1926 film by Grigori Kozintsev

The Overcoat (Шинель) is a 1926 Soviet drama film directed by Grigori Kozintsev and Leonid Trauberg, based on the Nikolai Gogol stories "Nevsky Prospekt" and "The Overcoat".

Charlie Chaplin was invited to play the lead role, but as an alien resident in the United States, was threatened by US government officials with being refused entry back into the country if he made the film and it contained Soviet propaganda.

==Plot==
Arriving in St. Petersburg, landowner Ptitsin (Nikolai Gorodnichev) tries to achieve with the help of bribes a favorable decision of his litigation concerning a neighbor. With swindler and blackmailer Yaryzhka (Sergei Gerasimov) he finds a functionary who is willing to take the money. Cautious Bashmachkin (Andrei Kostrichkin) to whom the briber comes, does not want to take on the dangerous enterprise, although he can not resist the charms of a beautiful female stranger (Antonina Eremeeva) whom he met on the Nevsky Prospekt. Later Akaky Akakievich finds out that the woman of his dreams is only an accomplice to swindlers. Fearing punishment, the frightened bureaucrat becomes even more reclusive, all the more carefully isolating himself off from people.

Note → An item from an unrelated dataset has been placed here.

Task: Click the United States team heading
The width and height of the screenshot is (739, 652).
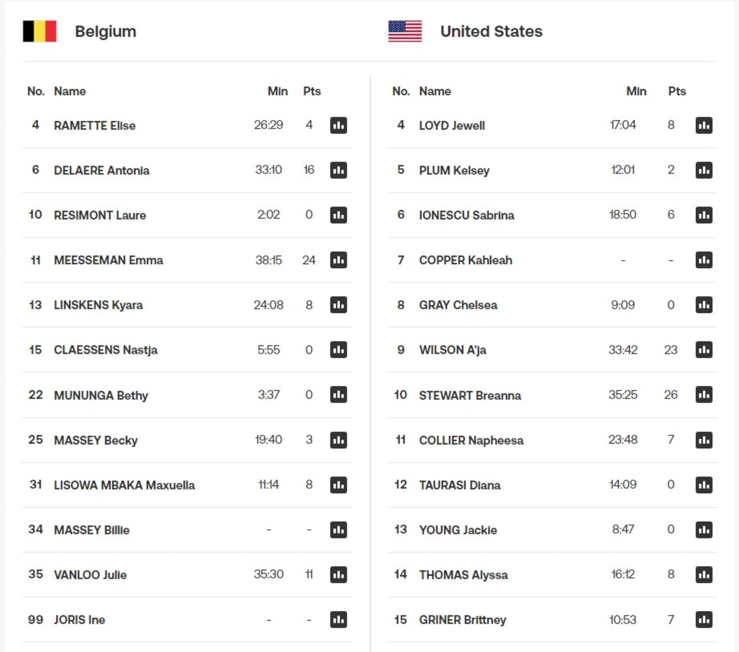Action: point(491,32)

Years later, the already aged and decrepit titular counselor Bashmachkin is forced at the cost of enormous efforts, down to saving the last penny to order a new custom overcoat from tailor Petrovich (Vladimir Lepko). It represents for him so much that it is impossible for him not to fall in love with the tailor's creation. The old campaigner literally becomes rejuvenated when he tries on the new clothing with a warm fur collar. Fellow officers have arranged a little party in honor of the colleague, but that night poor Bashmachkin is robbed on his way home from the festivities. He tries to complain and goes with his trouble to the authorities. Nobody wants to listen to him and he is kicked out, and some time later heartbroken Akakiy dies peacefully, a senseless death ending a meaningless life.

==Cast==
- Andrei Kostrichkin as Akakiy Akakievich Baschmachkin
- Antonina Eremeeva as girl, "heavenly creation"
- Aleksei Kapler as "insignificant man" / "significant man"
- Emil Gal as tailor
- Sergei Gerasimov as Yaryzhka, swindler-blackmailer
- Oleg Zhakov as Baschmachkin's colleague
- Yanina Zhejmo as tailor's assistant
- Vladimir Lepko as tailor Petrovich
- Pavel Berezin as functionary
- Tatiana Ventzel as barber
- Pyotr Sobolevsky as functionary
- Ksenia Denisova as Agrafena
- Nikolai Gorodnichev as Pyotr Petrovich Ptitsin
- Boris Shpis

==Reception==
In An Outline of the History of Soviet Cinema, film historian Nikolai Lebedev (film historian)|Nikolai Lebedev described the film as a "grotesque" adaptation of Gogol's humanistic novella. Lebedev drew attention to "the actors' whimsical, fantastical performances, the surreal sets, the contrasting juxtapositions of dream and reality, the mystical-romantic lighting, and the grotesque framing of shots", which he said used cinematic means to "play with reality". He also wrote that the complexity of form in the film "had been taken to its logical extreme: at times, the viewer couldn't make out what was happening on screen." The Russian Guild of Film Critics placed The Overcoat in its list of the 100 best films in the history of Russian cinema.